--- Start of SELECTION ---
Very little of what has happened in American foreign policy since September 11, 2001, has been in any way determined by underlying domestic pressures or constraints, much less by the character of American political culture. The extraordinary circumstances of the Twin Towers and Pentagon attacks gave President Bush great leeway to act. In the immediate aftermath of the attacks, Americans felt righteous anger, extreme puzzlement that anyone should seek to do them that degree of harm and a kind of surprised pride in the unity that was expressed by the millions of American flags that suddenly appeared everywhere (above all in that center of liberal America, New York City). The country would have allowed itself to be led in any of several directions and was prepared to accept substantial risks. What it asked in return was that the leadership be effective, as indeed it was through the Afghan war and the fall of the Taliban.
The Bush Administration used its popular mandate and took substantial risks, but to solve another long-standing problem only tangentially related to the al-Qaeda threat–Iraq. In the process it squandered the overwhelming public support it had received after September 11; foreign policy has once again become a partisan and polarizing issue. At the same time, it alienated most of its close allies, who have since been busily engaged in “soft balancing” against U.S. influence.
--- End of SELECTION ---
PROBLEMS TO SOLVE:
1. According to the passage on post-9/11 American foreign policy, why did President Bush have great leeway to act after the attacks? Answer in one to three sentences.
2. Carry on the passage on post-9/11 American foreign policy from its last sentence.
--- Start of DATA BLOCK ---
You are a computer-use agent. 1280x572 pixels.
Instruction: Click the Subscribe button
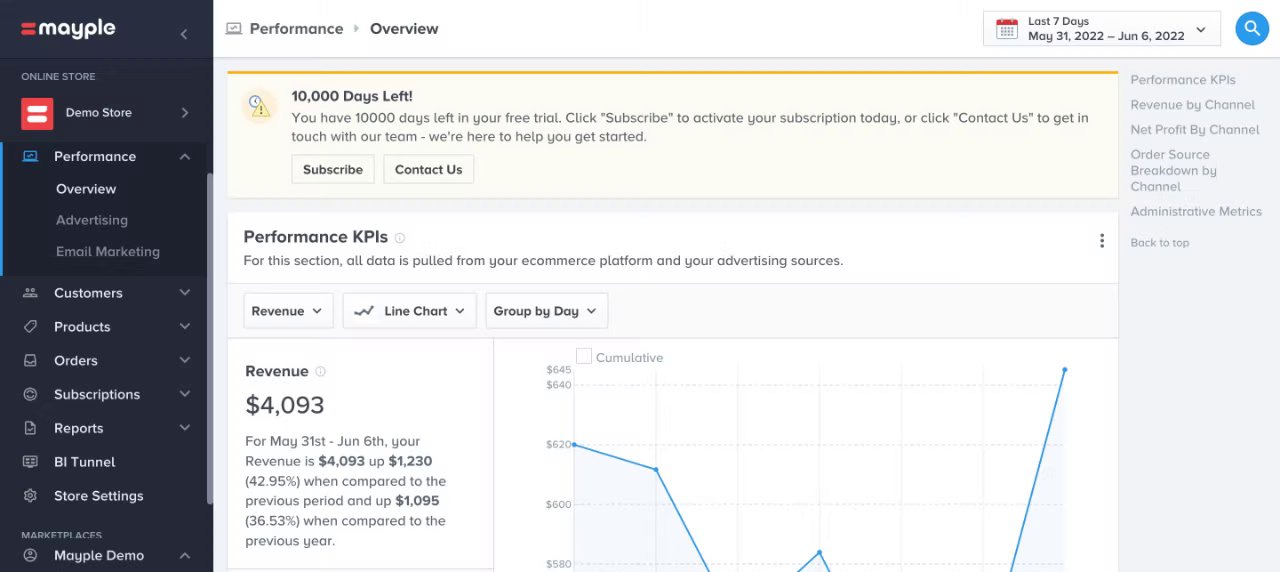pyautogui.click(x=333, y=170)

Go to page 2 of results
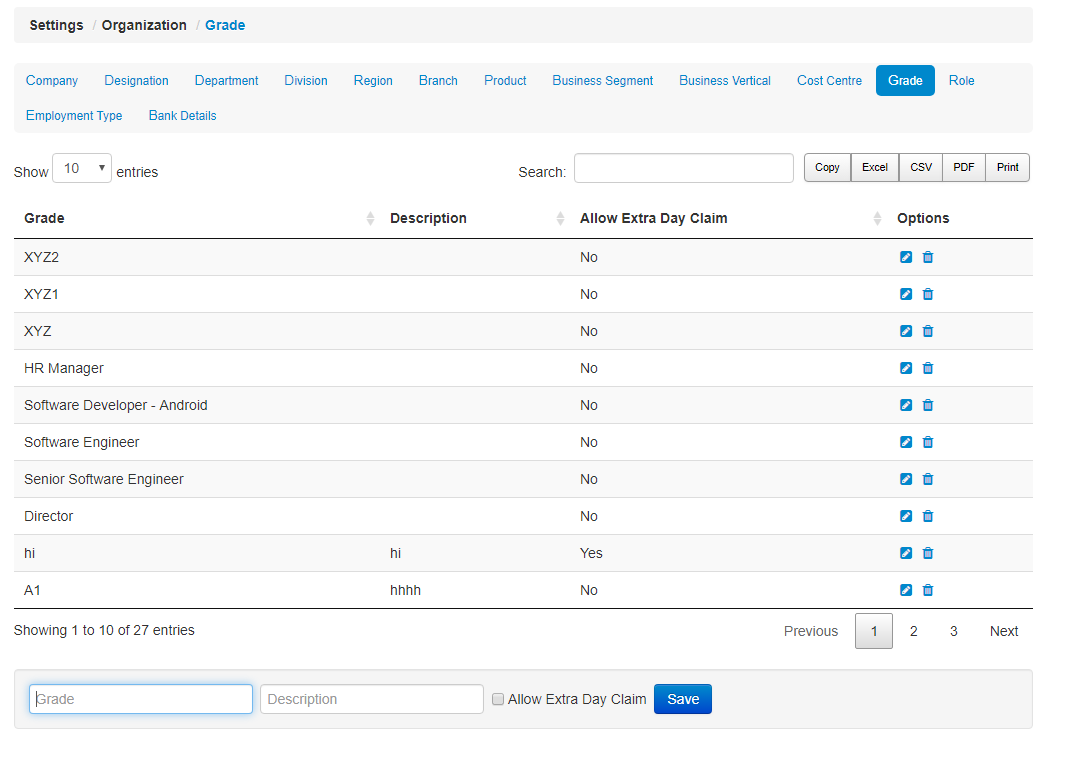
--- End of DATA BLOCK ---
RESPONSES FOR EACH TASK:
1. The extraordinary circumstances of the attacks on the Twin Towers and the Pentagon left Americans feeling righteous anger, puzzlement and pride in their unity. As a result, the country was ready to be led in any of several directions and to accept substantial risks. In return, it asked only that the leadership be effective.

2.
There were other directions the Bush Administration could have followed instead. It could have created an alliance of democracies to fight the illiberal currents coming out of the Middle East. It could have revived the economic sanctions regime and gotten arms inspectors back into Iraq without going to war. It could have made a go at a new international regime to slow down proliferation. The American public was not demanding any particular course of action after the fall of the Taliban, least of all a second long and costly war. There is no diplomatic version of predestination here: The Bush Administration has made its choices freely, and now everyone is living with the consequences.
Among those consequences are not only soft balancing against U.S. power, but a significant global rise in anti-Americanism. There are any number of structural reasons for anti-Americanism today, mainly having to do with the sheer size and reach of American power. The United States with a flick of its wrist can overturn a regime 8,000 miles away, while non-Americans are unable to exert reciprocal influence. This any president would have to contend with. But the Bush Administration has made things much worse for itself through a series of stylistic and diplomatic mistakes that one would have thought so experienced a foreign policy team could have avoided.
Take one small example. The Kyoto Protocol limiting carbon emissions is without doubt a badly designed treaty; if the underlying problem of global warming is as serious as Kyoto advocates say, the treaty will do little to save us. The Clinton Administration signed the treaty, but President Clinton knew the Senate would never ratify it, and thus he never put it up for a vote. The Bush Administration could have done the same thing. Instead, it took its allies by complete surprise in March 2001 when it announced that it was formally pulling out of the accord. This policy reversal was casually mentioned at a NATO meeting without any effort to explain why the shift was being made, and without a plan that Bush could promote as an alternative to the defective treaty.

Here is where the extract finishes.